- Genre: Comedy
- Created by: Jean-Pascal Zadi; François Uzan;
- Starring: Jean-Pascal Zadi; Éric Judor; Benoît Poelvoorde; Fadily Camara; Panayotis Pascot; Marina Foïs;
- Composer: Chassol
- Country of origin: France
- Original language: French
- No. of seasons: 2
- No. of episodes: 12

Production
- Running time: 26–34 min.
- Production companies: Netflix; Studio 14; Twelve Fingers Productions;

Original release
- Network: Netflix
- Release: 20 January 2023 – present

= Represent (TV series) =

Represent (in French: En place) is a 2023 French comedy television series created by Jean-Pascal Zadi and François Uzan and directed by Zadi, and starring Zadi, Éric Judor, and Benoît Poelvoorde.
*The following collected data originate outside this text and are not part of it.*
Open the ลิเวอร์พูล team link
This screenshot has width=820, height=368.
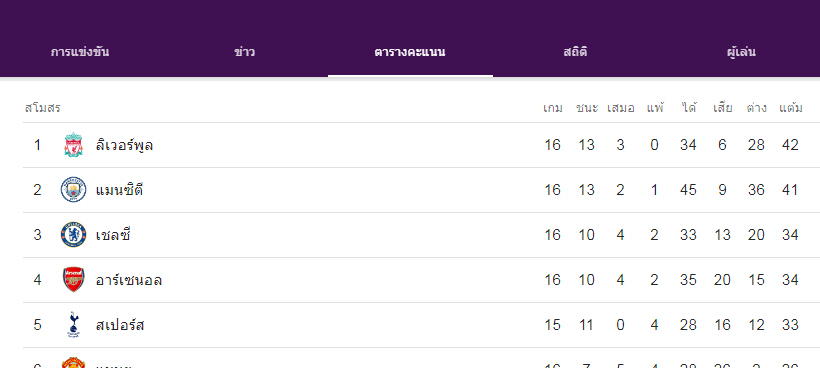click(x=124, y=145)
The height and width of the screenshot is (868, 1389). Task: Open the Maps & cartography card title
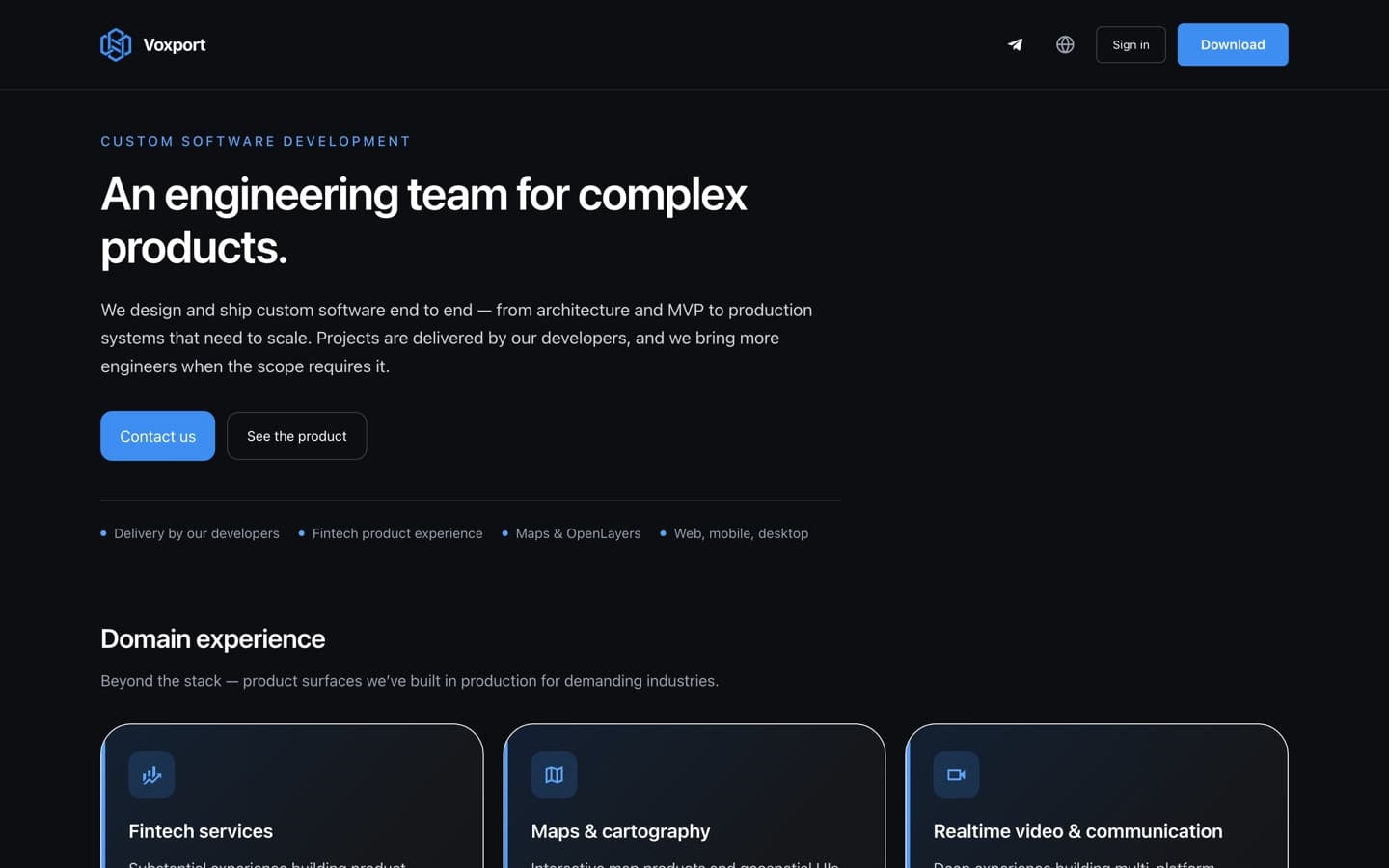click(x=620, y=831)
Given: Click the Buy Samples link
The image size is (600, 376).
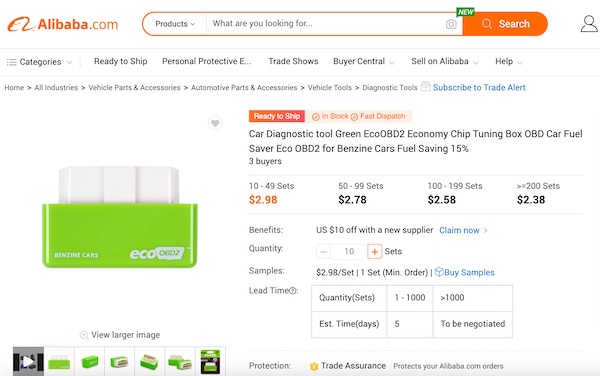Looking at the screenshot, I should tap(465, 272).
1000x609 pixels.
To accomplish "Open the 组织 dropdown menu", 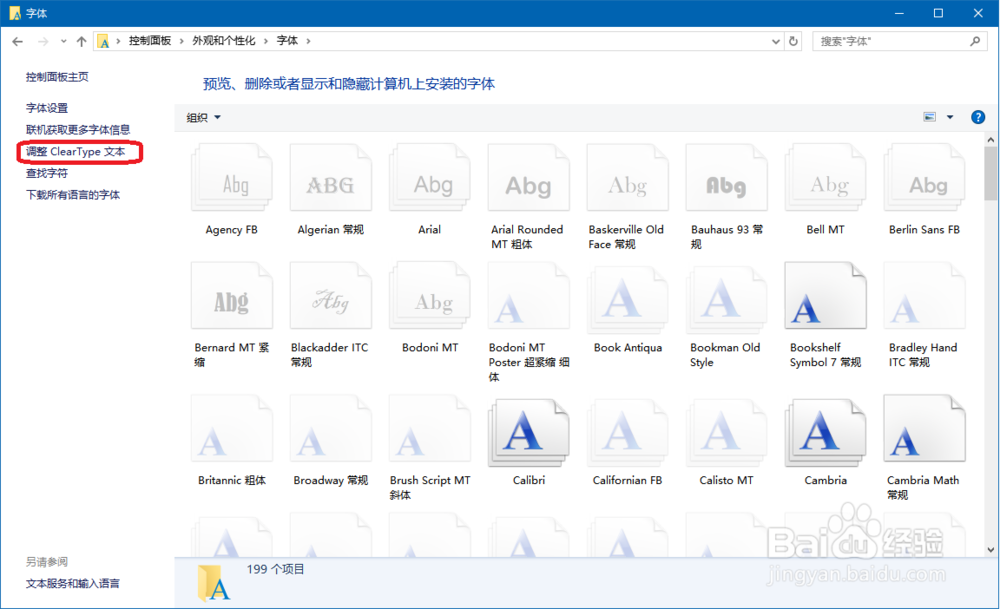I will (x=202, y=117).

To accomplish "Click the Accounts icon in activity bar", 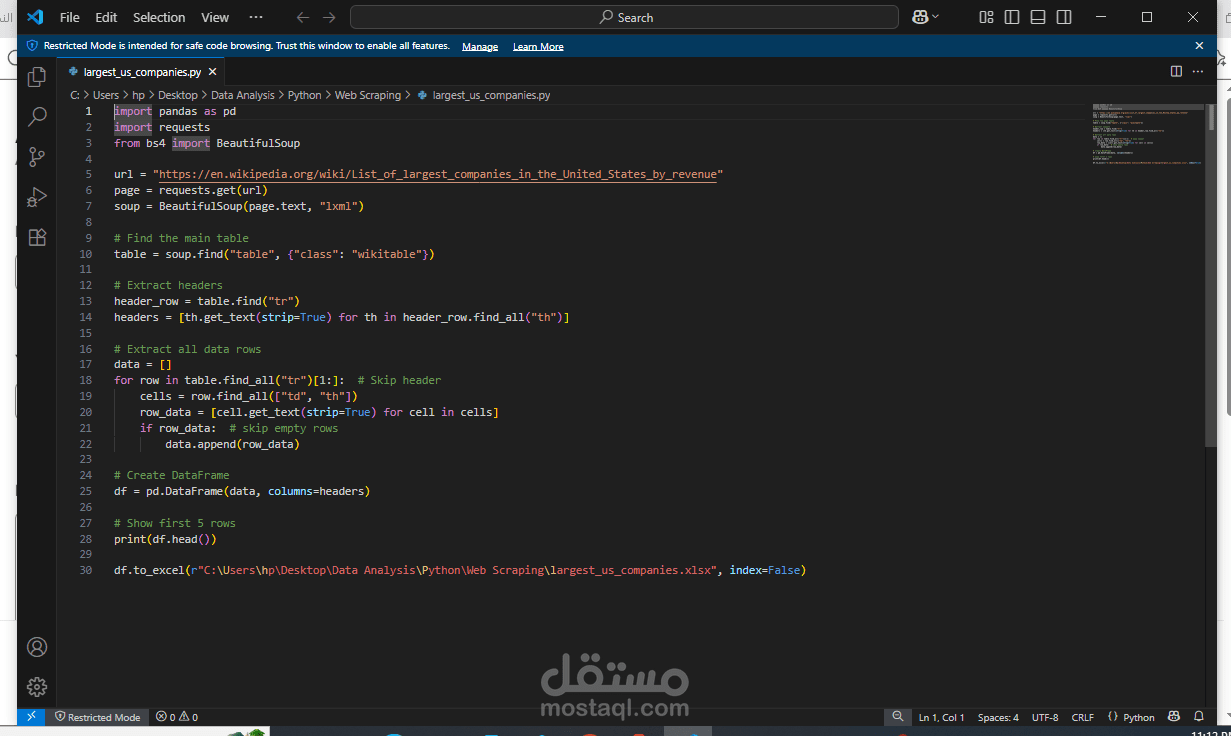I will tap(37, 647).
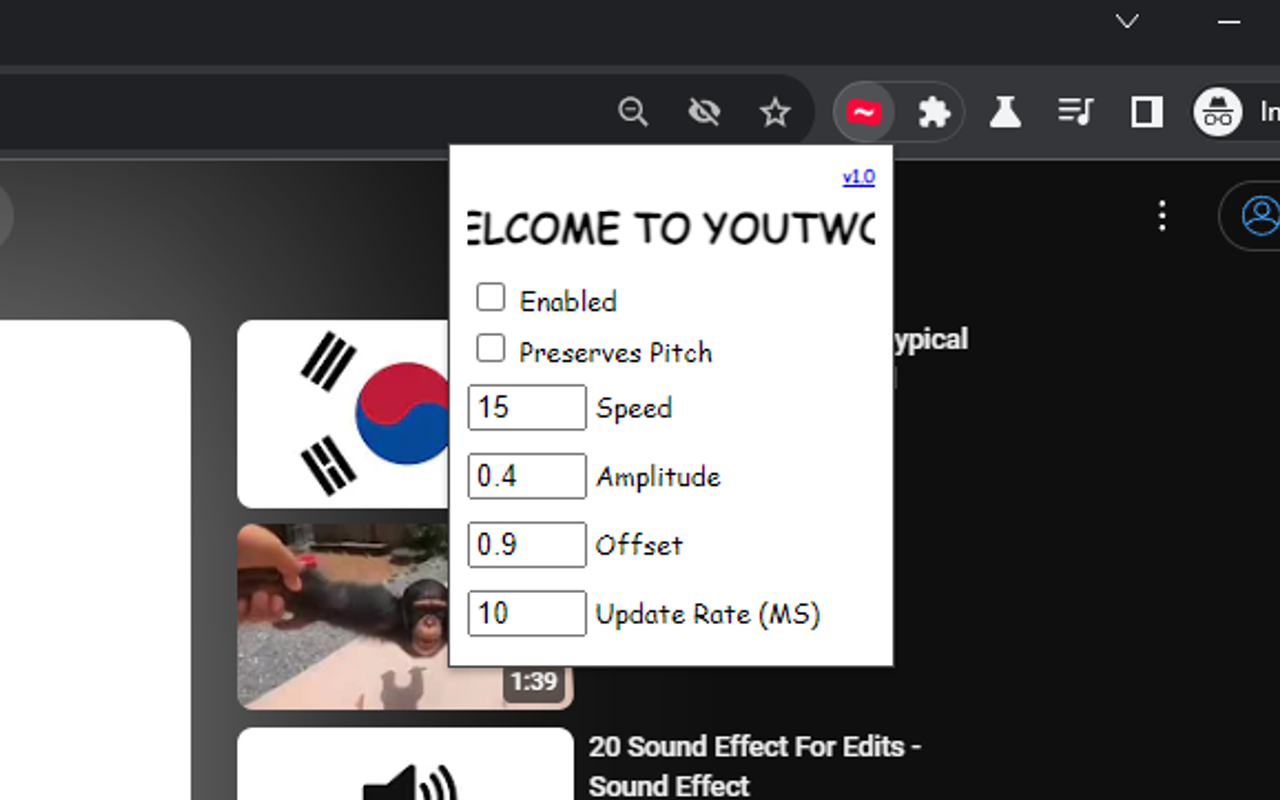Enable the extension via the Enabled checkbox
This screenshot has width=1280, height=800.
(x=491, y=296)
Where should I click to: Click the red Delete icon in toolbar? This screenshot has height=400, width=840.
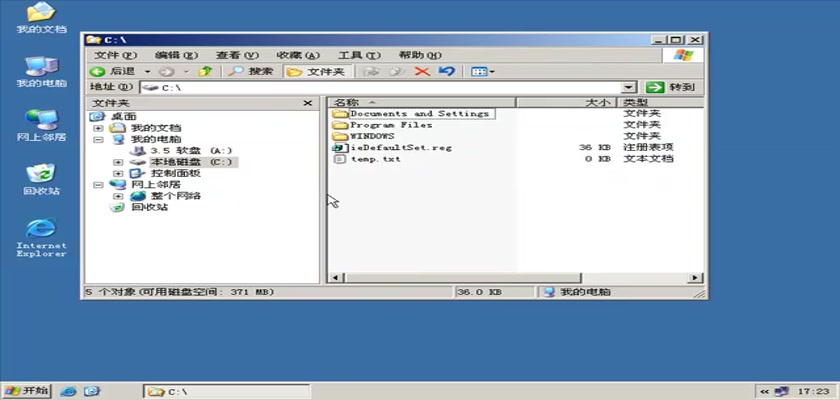pos(422,72)
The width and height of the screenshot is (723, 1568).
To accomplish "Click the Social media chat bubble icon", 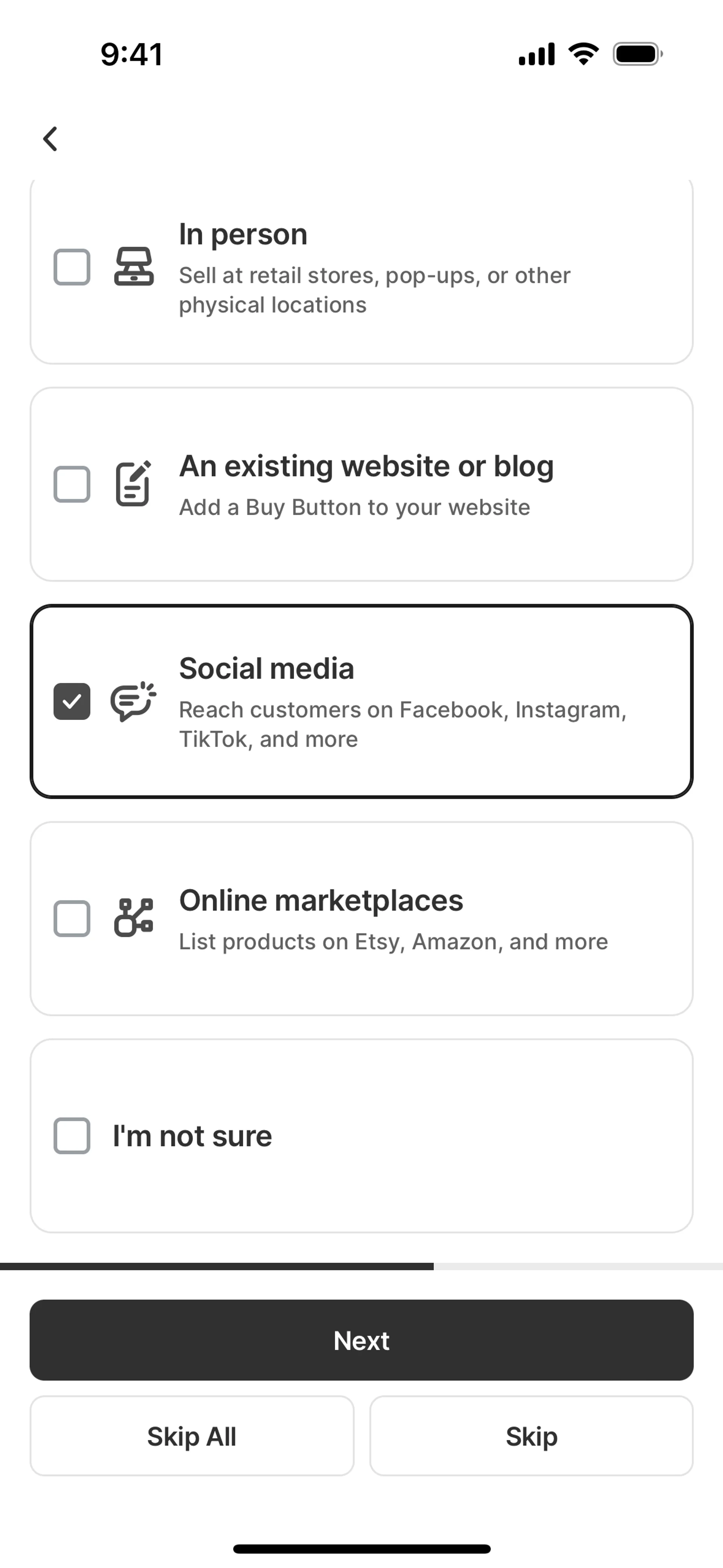I will point(133,701).
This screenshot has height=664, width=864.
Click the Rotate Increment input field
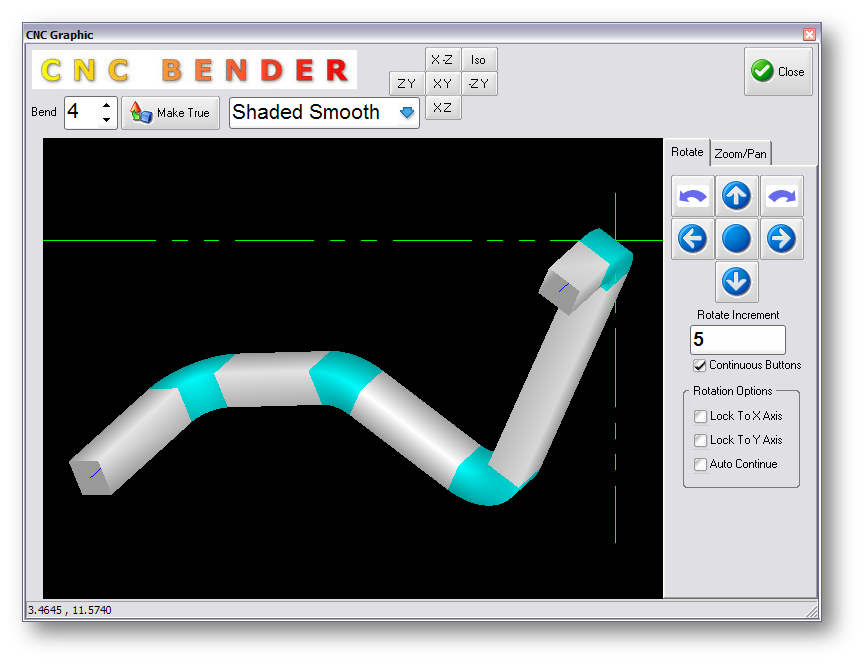[737, 340]
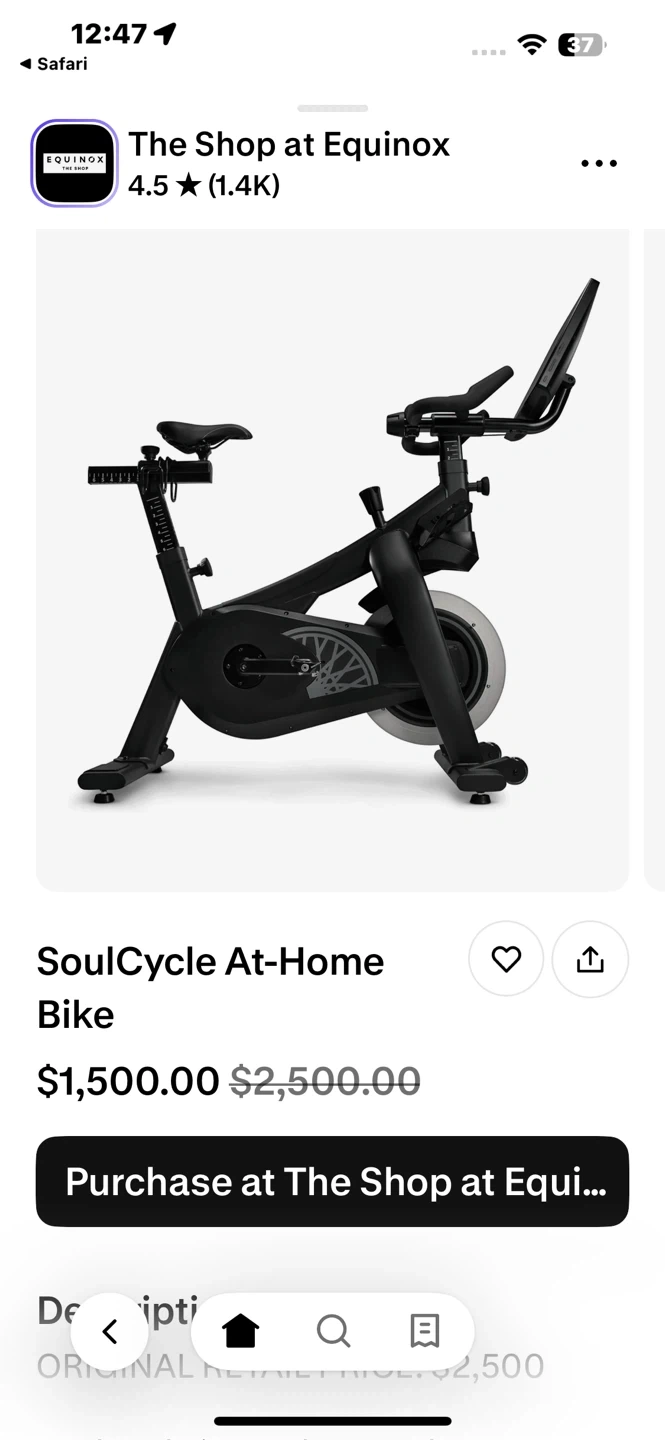
Task: Open the orders receipt icon
Action: 425,1331
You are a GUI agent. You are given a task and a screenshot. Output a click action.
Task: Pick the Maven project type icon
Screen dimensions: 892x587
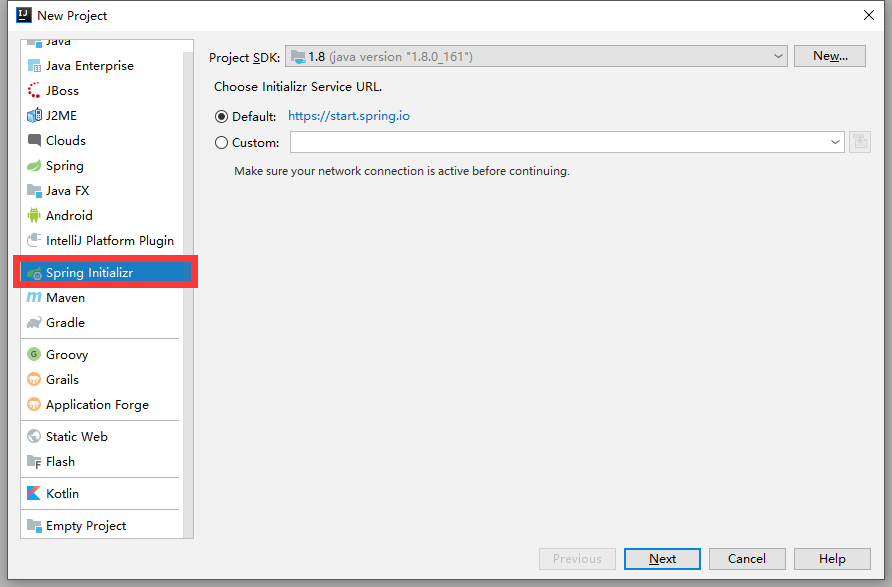(31, 297)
It premiered on 20 January 2023.
==Cast and characters==
- Jean-Pascal Zadi – Stéphane Blé
- Éric Judor – William Crozon
- Benoît Poelvoorde – Éric Andréi
- Fadily Camara – Marion Blé
- Panayotis Pascot – Jérôme
- Marina Foïs – Corinne Douanier
- Fary – Désiré
- Souad Arsane – Yasmine
- Jean-Claude Muaka – Mo
- Saabo Balde – Lamine
- Pasquale d'Inca – Didier
- Salimata Kamate – Simone
- Sylvestre Amoussou – Claude
- Pierre-Emmanuel Barré – Fred Cognard
- Emmanuel Dehaene – Étienne Durandeau
- Sean Guégan – Nathan Fronck
- Patrick Puydebat – Cop
- Olivier Truchot – Himself
- Alain Marshall – Himself
- Anne-Sophie Lapix – Himself
- Virginie Guilhaume – Himself
- Sébastien Thoen – Himself
- Antonia de Rendering – Gynecologist

==Episodes==

| Series | Episodes |  | Originally released |  |
|---|---|---|---|---|
| 1 | 6 |  | 20 January 2023 |  |
| 2 | 6 |  | 29 August 2024 |  |

===Season 1 (2023)===

| No. overall | No. in season | Title | Directed by | Written by | Original release date |
|---|---|---|---|---|---|
| 1 | 1 | "Under Way" | Jean-Pascal Zadi | François Uzan, Jean Pascal Zadi | 20 January 2023 |
| 2 | 2 | "Under Construction" | Jean-Pascal Zadi | François Uzan, Jean Pascal Zadi | 20 January 2023 |
| 3 | 3 | "Uncharted Territory" | Jean-Pascal Zadi | François Uzan, Jean Pascal Zadi | 20 January 2023 |
| 4 | 4 | "Under Threat" | Jean-Pascal Zadi | François Uzan, Jean Pascal Zadi | 20 January 2023 |
| 5 | 5 | "Live on Air" | Jean-Pascal Zadi | François Uzan, Jean Pascal Zadi | 20 January 2023 |
| 6 | 6 | "The Final Hurdle" | Jean-Pascal Zadi | François Uzan, Jean Pascal Zadi | 20 January 2023 |

===Season 2 (2024)===

| No. overall | No. in season | Title | Directed by | Written by | Original release date |
|---|---|---|---|---|---|
| 7 | 1 | "In the Palace" | Jean-Pascal Zadi | François Uzan, Jean Pascal Zadi | 29 August 2024 |
| 8 | 2 | "In Sync" | Jean-Pascal Zadi | François Uzan, Jean Pascal Zadi | 29 August 2024 |
| 9 | 3 | "On the Throne" | Jean-Pascal Zadi | François Uzan, Jean Pascal Zadi | 29 August 2024 |
| 10 | 4 | "On a Mission" | Jean-Pascal Zadi | François Uzan, Jean Pascal Zadi | 29 August 2024 |
| 11 | 5 | "In Truth" | Jean-Pascal Zadi | François Uzan, Jean Pascal Zadi | 29 August 2024 |
| 12 | 6 | "On the Run" | Jean-Pascal Zadi | François Uzan, Jean Pascal Zadi | 29 August 2024 |

==Reception==
In a review in The New Yorker, Richard Brody claimed that "Represent draws its over-all force from a surprising and audacious idea: an attempt to define, and to redefine, France's political left".

The newspaper Le Monde had a favorable review, with some reservations: "After three furiously funny episodes (...), the series weakens to make way for less political digressions".